Well, before we start all the recriminations and the strategerizing, or even the post-mortems, lets just look at what we’re left with; what do we hold from which to plan a return?
The picture here this morning looks surprisingly like the picture in the aftermath of the 1992 election.
Senator Obama appears to have won the popular vote by about five points – it will probably be closer to six when all the votes are totaled. He has won somewhere between 349 and 376 electoral votes, depending on the outcome in Nebraska’s third congressional district, Missouri, and North Carolina. Using present vote totals, Obama would take North Carolina out of that group, to finish with 364 electoral votes.
In 1992, Clinton beat Bush by 5.3 percentage points in the popular vote, and finished with 370 electoral votes. Yes, there was a big difference – the presence of Ross Perot – but Clinton almost certainly would have won with or without Perot, and probably by very similar margins in both categories. Bottom line is that Democrats won in 1992 presidential just about what they won in the 2008 presidential.
If fact, even the electoral college map looks quite similar; depending on who wins North Carolina and Missouri, between just nine and eleven states will differ from 1992 to 2008. Most of those were extremely close this year, too, notably Montana and Georgia, which went Democratic in 1992 and narrow Republican in 2008, and Florida, Indiana, and Virginia, which went Republican in 1992 and barely Democratic in 2008.
After the 1992 election, the Democrats held a 56-44 edge in senate seats. After 2008, including the two independents (Lieberman and Sanders) who caucus Democrat, and assuming Republican margins in Alaska, Oregon, Georgia and Minnesota hold, the Democrats will hold a 56-44 edge in the Senate.
After the 1992 election, the Democrats held a 259-176 edge in the House. After 2008, it currently looks like the Democrats will hold about 252 seats in the House – there are a few races still hanging that could add a couple more seats to their margin.
After the 1992 election, the Democrats held a 27-21 advantage in governorships, with two liberal independents. After the 2008 elections, the Democrats hold a 29-21 edge in governorships.
In short, the party split in federal offices and governorships as we enter 2009 will be almost exactly what it was entering 1993.

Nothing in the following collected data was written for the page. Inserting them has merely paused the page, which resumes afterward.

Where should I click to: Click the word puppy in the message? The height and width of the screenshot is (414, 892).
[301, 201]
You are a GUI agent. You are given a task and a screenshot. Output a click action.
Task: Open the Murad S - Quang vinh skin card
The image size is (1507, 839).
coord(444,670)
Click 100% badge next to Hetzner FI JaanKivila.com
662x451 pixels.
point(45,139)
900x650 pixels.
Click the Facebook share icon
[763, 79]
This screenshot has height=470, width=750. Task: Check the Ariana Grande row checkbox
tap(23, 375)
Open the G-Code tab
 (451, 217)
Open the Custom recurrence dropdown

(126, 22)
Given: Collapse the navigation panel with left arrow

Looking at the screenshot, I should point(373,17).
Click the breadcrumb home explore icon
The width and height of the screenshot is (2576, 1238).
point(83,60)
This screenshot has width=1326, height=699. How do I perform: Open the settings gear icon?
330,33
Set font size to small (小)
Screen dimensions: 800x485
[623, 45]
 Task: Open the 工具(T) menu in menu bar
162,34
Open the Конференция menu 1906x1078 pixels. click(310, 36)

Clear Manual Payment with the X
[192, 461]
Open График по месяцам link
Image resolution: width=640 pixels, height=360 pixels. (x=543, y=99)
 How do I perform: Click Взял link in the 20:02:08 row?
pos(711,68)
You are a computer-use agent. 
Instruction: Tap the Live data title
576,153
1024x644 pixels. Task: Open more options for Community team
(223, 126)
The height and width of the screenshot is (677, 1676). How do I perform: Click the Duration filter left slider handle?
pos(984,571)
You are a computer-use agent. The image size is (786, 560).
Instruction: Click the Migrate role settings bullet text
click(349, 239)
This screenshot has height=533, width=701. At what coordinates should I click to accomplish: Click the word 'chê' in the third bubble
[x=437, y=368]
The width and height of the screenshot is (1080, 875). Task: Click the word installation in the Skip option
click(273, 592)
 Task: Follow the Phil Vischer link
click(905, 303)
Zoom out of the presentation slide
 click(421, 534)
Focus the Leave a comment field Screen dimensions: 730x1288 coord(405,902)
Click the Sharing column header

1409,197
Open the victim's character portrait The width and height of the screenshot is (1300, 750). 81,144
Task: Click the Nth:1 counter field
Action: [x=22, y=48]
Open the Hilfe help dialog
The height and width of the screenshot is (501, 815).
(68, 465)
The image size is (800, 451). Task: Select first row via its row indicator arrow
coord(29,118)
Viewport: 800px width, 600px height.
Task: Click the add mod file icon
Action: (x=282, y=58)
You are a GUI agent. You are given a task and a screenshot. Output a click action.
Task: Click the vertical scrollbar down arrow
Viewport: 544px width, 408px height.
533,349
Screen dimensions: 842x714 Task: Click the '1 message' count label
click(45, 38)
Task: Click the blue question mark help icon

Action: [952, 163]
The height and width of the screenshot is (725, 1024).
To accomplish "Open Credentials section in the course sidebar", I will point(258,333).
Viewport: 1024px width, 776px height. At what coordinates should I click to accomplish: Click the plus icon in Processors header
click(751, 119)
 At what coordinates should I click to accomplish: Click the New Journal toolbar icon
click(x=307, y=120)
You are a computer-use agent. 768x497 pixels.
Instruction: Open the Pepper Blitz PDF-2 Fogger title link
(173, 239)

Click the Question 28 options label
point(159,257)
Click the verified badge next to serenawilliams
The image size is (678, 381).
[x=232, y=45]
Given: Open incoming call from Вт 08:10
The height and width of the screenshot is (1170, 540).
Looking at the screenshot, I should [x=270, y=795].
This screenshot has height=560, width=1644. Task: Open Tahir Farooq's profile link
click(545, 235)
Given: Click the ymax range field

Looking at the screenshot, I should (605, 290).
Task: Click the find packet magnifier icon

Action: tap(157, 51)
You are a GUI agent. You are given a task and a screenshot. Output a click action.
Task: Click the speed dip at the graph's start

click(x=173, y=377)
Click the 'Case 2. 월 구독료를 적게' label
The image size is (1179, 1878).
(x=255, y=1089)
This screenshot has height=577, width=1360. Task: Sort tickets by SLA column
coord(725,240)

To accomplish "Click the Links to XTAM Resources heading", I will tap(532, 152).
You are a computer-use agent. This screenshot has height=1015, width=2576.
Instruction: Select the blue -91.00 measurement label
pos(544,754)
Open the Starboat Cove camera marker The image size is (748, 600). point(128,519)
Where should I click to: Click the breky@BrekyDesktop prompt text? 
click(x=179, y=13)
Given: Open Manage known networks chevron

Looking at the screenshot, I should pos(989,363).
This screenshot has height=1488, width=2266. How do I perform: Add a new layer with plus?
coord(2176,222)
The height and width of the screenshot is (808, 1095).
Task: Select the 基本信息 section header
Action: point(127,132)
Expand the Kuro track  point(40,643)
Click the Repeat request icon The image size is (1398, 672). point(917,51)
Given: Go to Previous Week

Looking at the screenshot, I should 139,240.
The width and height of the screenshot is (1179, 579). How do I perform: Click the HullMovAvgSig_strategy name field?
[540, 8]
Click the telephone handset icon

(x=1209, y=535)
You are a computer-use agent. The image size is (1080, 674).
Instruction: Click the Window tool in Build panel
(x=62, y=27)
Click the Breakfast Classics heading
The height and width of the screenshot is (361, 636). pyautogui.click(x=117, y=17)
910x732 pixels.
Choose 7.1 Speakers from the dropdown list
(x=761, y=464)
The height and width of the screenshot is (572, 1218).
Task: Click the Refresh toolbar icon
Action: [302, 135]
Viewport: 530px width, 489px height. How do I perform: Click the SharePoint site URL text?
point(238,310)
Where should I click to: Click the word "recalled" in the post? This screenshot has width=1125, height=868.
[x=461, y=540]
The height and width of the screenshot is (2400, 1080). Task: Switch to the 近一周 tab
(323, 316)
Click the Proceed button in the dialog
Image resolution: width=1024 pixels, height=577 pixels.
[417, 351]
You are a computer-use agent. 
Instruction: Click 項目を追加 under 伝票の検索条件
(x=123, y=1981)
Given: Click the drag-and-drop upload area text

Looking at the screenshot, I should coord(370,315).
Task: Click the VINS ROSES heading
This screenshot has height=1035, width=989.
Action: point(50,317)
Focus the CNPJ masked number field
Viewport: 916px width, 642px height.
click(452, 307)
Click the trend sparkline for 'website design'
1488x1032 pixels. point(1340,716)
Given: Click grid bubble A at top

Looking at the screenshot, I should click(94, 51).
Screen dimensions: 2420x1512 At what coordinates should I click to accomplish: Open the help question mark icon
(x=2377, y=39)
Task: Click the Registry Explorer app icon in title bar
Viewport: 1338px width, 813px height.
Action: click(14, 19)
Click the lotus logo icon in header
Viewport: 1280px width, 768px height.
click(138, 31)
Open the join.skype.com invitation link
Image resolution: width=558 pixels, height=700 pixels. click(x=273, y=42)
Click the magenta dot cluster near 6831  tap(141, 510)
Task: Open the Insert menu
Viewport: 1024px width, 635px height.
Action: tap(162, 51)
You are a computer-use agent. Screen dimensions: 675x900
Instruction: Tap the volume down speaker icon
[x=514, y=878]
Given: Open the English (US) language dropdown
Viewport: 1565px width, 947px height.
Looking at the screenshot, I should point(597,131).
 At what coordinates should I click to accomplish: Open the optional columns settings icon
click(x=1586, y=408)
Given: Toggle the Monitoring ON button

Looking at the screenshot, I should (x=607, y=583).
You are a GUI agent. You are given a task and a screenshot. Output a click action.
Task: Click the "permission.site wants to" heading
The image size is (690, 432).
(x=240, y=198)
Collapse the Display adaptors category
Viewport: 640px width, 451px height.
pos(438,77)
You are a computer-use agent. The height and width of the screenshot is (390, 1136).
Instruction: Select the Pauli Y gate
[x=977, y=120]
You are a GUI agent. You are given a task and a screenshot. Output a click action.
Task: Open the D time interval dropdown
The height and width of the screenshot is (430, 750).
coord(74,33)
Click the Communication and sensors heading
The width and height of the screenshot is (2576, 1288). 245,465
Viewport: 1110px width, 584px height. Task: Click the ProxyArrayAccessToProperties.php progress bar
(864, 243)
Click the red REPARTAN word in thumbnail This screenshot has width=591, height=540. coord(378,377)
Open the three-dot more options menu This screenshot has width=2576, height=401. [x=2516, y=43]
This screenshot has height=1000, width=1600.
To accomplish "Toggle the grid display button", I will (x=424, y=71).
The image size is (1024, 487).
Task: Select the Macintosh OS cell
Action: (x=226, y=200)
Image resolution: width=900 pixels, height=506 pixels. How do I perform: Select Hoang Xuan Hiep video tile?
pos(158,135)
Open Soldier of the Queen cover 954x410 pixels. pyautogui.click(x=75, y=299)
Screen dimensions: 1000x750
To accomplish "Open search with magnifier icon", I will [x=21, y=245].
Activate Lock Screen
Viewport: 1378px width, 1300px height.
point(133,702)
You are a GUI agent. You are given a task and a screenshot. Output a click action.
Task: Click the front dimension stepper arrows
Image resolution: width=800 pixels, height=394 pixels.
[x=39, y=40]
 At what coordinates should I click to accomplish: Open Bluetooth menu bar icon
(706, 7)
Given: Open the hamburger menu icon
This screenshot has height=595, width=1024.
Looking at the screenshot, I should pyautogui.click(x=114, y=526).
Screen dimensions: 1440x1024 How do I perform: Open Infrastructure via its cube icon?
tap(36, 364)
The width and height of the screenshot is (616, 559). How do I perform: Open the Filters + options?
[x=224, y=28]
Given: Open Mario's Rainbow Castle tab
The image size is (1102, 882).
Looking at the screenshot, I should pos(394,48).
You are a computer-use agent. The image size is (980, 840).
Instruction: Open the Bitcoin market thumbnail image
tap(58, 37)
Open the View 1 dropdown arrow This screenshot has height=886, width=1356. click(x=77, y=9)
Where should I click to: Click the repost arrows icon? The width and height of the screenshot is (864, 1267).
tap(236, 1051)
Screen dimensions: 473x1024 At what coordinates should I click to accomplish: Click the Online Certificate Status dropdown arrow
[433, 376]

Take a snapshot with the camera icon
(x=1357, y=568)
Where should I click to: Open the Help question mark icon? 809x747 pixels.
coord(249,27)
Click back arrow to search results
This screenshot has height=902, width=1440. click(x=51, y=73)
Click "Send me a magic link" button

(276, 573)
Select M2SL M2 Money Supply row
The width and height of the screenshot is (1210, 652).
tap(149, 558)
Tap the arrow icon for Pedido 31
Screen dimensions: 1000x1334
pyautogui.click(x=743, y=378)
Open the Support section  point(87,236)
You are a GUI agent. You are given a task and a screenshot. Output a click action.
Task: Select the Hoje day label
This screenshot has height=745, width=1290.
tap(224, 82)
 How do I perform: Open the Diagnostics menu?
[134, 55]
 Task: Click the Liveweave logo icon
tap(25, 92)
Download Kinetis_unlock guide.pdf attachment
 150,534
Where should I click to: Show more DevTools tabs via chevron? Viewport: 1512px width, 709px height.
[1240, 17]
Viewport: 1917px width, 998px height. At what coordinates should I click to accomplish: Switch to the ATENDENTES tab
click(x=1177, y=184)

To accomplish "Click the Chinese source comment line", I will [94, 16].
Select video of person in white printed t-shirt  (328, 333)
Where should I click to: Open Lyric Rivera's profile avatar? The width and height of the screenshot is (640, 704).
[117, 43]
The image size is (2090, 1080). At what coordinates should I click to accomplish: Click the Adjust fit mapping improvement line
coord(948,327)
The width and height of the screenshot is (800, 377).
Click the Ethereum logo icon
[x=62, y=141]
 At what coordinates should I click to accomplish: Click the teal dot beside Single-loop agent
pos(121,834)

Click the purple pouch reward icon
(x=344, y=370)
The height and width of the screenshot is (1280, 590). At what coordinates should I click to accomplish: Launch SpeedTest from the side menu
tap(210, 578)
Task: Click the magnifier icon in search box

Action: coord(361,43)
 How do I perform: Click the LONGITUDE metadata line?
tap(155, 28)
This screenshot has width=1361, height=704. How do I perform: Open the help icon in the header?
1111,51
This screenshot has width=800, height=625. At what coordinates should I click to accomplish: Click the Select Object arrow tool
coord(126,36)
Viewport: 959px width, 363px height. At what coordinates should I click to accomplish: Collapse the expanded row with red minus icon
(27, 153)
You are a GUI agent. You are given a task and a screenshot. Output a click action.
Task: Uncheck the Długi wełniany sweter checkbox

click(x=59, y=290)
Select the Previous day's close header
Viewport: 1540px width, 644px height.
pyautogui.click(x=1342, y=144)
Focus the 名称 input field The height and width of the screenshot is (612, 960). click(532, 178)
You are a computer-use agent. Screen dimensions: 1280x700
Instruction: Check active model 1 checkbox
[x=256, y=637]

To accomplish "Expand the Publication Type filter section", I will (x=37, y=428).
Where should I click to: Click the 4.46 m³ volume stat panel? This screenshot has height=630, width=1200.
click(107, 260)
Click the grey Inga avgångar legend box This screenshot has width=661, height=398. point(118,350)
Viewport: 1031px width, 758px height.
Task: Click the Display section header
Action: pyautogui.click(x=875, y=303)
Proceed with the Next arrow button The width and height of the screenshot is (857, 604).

Of course, there are differences – the Republicans actually gained 9 House seats and broke even in the Senate races in 1992, for example. But my simple point is that Republicans, though we took a thumping last night and are clearly in minority status, retain a considerable base from which to mount a comeback – indeed, a base almost identical to that held two years before the smashing election victories of 1994. And last night was not the complete wipe-out some feared. Most people thought the Democrats would win at least 57 or 58 senate seats. Most predictions I saw had the Democrats gaining closer to 30 House seats, not 20. A slightly better showing in Washington and North Carolina and the GOP could have actually gained a governorship last night. I haven’t been able to compare all the state legislative results, but again, it wasn’t a total blow out last night: Republicans took control of legislative chambers in Oklahoma, in Tennessee, maybe North Carolina. I don’t know where all else we had bright spots, but I’m sure their were many – for example, efforts to target two GOP Justices on the Ohio Supreme Court failed miserably, and the Court remains 7-0 Republican.
We’ll save for later discussion of how to best go about recreating a 1994 type win for 2010. Obviously, there are underlying facts that make 2008 different from 2009, some for the better, some for worse. But for now, just use these numbers to take heart. We’ve been here before, and come roaring back.